Segment Start: Material for this exercise

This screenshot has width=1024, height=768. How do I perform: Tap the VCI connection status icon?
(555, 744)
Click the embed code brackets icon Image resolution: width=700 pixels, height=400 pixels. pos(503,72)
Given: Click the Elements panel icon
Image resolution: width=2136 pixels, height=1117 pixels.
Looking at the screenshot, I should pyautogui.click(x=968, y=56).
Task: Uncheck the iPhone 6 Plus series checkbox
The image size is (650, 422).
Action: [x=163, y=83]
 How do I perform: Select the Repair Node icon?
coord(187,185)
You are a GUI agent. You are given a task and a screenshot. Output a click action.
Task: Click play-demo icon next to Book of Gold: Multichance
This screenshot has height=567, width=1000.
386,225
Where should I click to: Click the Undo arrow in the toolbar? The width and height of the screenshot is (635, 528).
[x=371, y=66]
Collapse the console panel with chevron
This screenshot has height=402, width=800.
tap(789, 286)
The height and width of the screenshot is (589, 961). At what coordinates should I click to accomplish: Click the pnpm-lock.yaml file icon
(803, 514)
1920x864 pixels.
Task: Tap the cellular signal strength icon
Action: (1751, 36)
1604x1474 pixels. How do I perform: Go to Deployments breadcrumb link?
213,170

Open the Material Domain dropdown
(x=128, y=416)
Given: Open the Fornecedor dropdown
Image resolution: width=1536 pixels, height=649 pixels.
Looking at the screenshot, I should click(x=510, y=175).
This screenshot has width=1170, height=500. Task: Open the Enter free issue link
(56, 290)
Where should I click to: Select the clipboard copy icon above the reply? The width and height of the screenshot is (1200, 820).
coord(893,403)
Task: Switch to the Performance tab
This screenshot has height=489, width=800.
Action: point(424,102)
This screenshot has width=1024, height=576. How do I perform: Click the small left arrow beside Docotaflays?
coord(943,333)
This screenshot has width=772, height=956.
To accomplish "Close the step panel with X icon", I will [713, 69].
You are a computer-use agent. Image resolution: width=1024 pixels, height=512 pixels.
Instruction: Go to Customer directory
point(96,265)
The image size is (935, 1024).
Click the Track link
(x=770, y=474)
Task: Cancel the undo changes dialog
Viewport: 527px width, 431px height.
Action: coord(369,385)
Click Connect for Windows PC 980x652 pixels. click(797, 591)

Segment End: Material for this exercise

Description of the task | The records above should be printed exactly, please, from the first line through the line containing "You are a GUI", with both ends kept and nothing past it.

Reply to the task |
This screenshot has width=1024, height=768. How do I perform: Tap the VCI connection status icon?
(555, 744)
Click the embed code brackets icon Image resolution: width=700 pixels, height=400 pixels. pos(503,72)
Given: Click the Elements panel icon
Image resolution: width=2136 pixels, height=1117 pixels.
Looking at the screenshot, I should pyautogui.click(x=968, y=56).
Task: Uncheck the iPhone 6 Plus series checkbox
The image size is (650, 422).
Action: [x=163, y=83]
 How do I perform: Select the Repair Node icon?
coord(187,185)
You are a GUI agent. You are given a task and a screenshot. Output a click action.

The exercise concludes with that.